Date: Mon, 22 Jul 2013 10:48:15 +0800 [thread overview]
Message-ID: <51EC9D6F.9010807@cn.fujitsu.com> (raw)
In-Reply-To: <1374220774-29974-1-git-send-email-tangchen@cn.fujitsu.com>
Hi,
Forgot to mention, this patch-set is based on linux-3.10 release.
Thanks. :)
On 07/19/2013 03:59 PM, Tang Chen wrote:
> This patch-set aims to solve some problems at system boot time
> to enhance memory hotplug functionality.
>
> [Background]
>
> The Linux kernel cannot migrate pages used by the kernel because
> of the kernel direct mapping. Since va = pa + PAGE_OFFSET, if the
> physical address is changed, we cannot simply update the kernel
> pagetable. On the contrary, we have to update all the pointers
> pointing to the virtual address, which is very difficult to do.
>
> In order to do memory hotplug, we should prevent the kernel to use
> hotpluggable memory.
>
> In ACPI, there is a table named SRAT(System Resource Affinity Table).
> It contains system NUMA info (CPUs, memory ranges, PXM), and also a
> flag field indicating which memory ranges are hotpluggable.
>
>
> [Problem to be solved]
>
> At the very early time when the system is booting, we use a bootmem
> allocator, named memblock, to allocate memory for the kernel.
> memblock will start to work before the kernel parse SRAT, which
> means memblock won't know which memory is hotpluggable before SRAT
> is parsed.
>
> So at this time, memblock could allocate hotpluggable memory for
> the kernel to use permanently. For example, the kernel may allocate
> pagetables in hotpluggable memory, which cannot be freed when the
> system is up.
>
> So we have to prevent memblock allocating hotpluggable memory for
> the kernel at the early boot time.
>
>
> [Earlier solutions]>
> We have tried to parse SRAT earlier, before memblock is ready. To
> do this, we also have to do ACPI_INITRD_TABLE_OVERRIDE earlier.

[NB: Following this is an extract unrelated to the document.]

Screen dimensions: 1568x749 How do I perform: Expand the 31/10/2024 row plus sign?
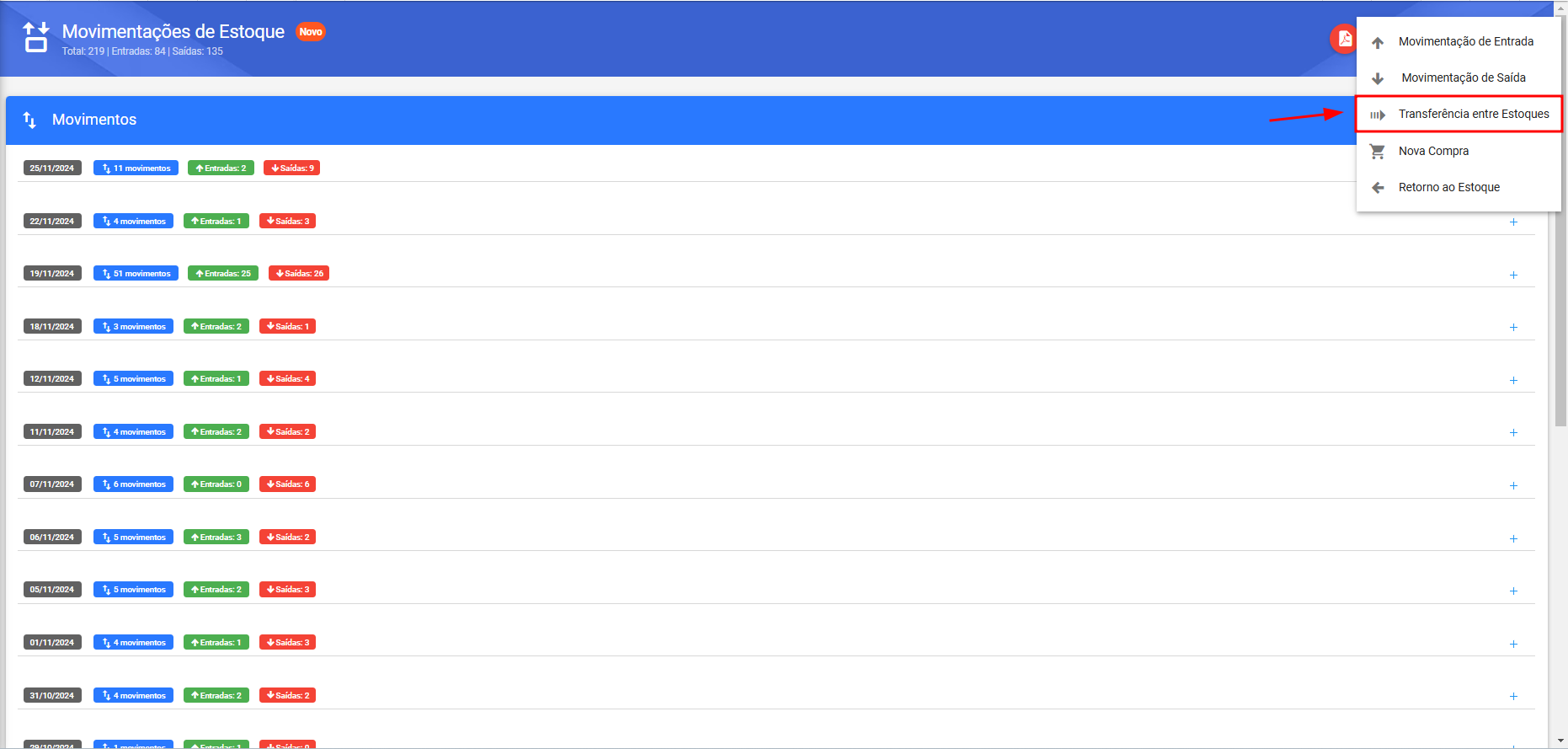(x=1513, y=697)
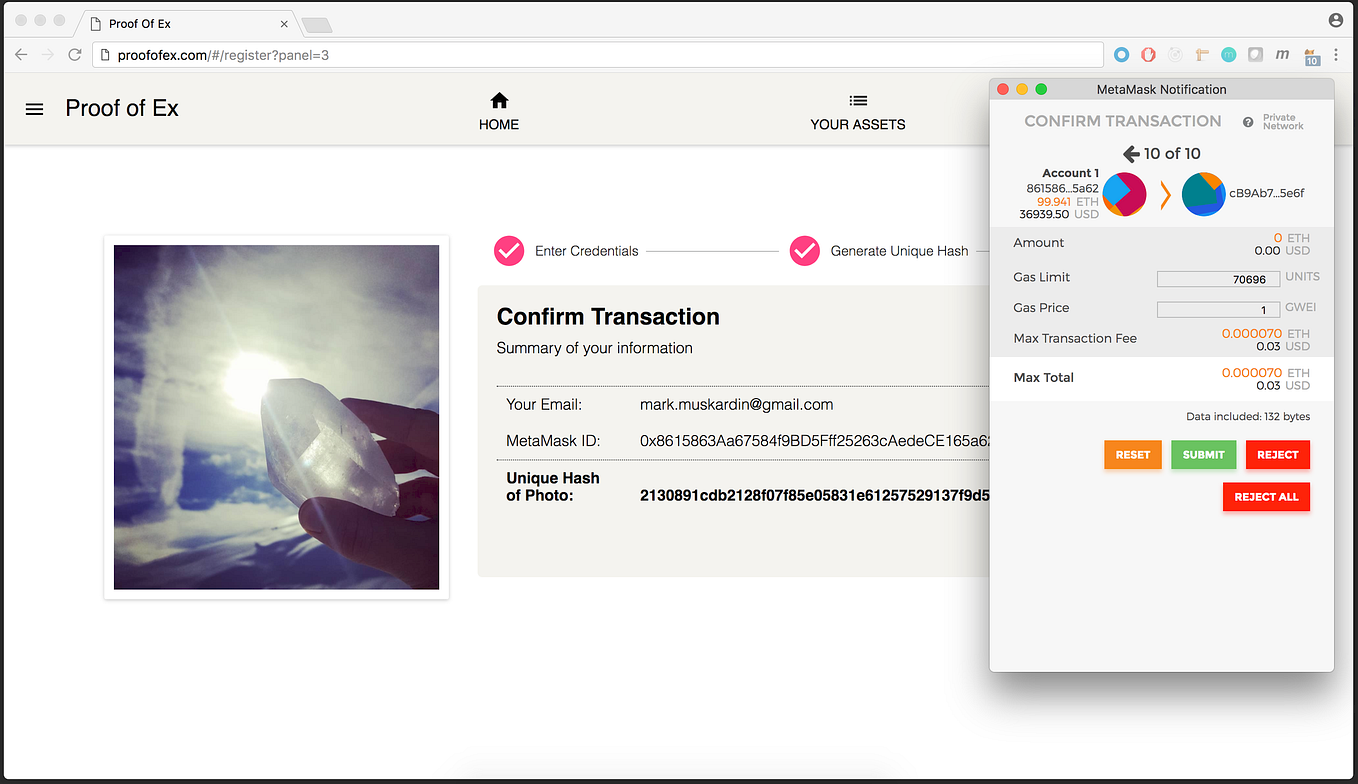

> Otherwise the override tables won't be able to effect.
>
> This is not that easy to do because memblock is ready before direct
> mapping is setup. So Yinghai split the ACPI_INITRD_TABLE_OVERRIDE
> procedure into two steps: find and copy. Please refer to the
> following patch-set:
> https://lkml.org/lkml/2013/6/13/587
>
> To this solution, tj gave a lot of comments and the following
> suggestions.
>
>
> [Suggestion from tj]
>
> tj mainly gave the following suggestions:
>
> 1. Necessary reordering is OK, but we should not rely on
> reordering to achieve the goal because it makes the kernel
> too fragile.
>
> 2. Memory allocated to kernel for temporary usage is OK because
> it will be freed when the system is up. Doing relocation
> for permanent allocated hotpluggable memory will make the
> the kernel more robust.
>
> 3. Need to enhance memblock to discover and complain if any
> hotpluggable memory is allocated to kernel.
>
> After a long thinking, we choose not to do the relocation for
> the following reasons:
>
> 1. It's easy to find out the allocated hotpluggable memory. But
> memblock will merge the adjoined ranges owned by different users
> and used for different purposes. It's hard to find the owners.
>
> 2. Different memory has different way to be relocated. I think one
> function for each kind of memory will make the code too messy.
>
> 3. Pagetable could be in hotpluggable memory. Relocating pagetable
> is too difficult and risky. We have to update all PUD, PMD pages.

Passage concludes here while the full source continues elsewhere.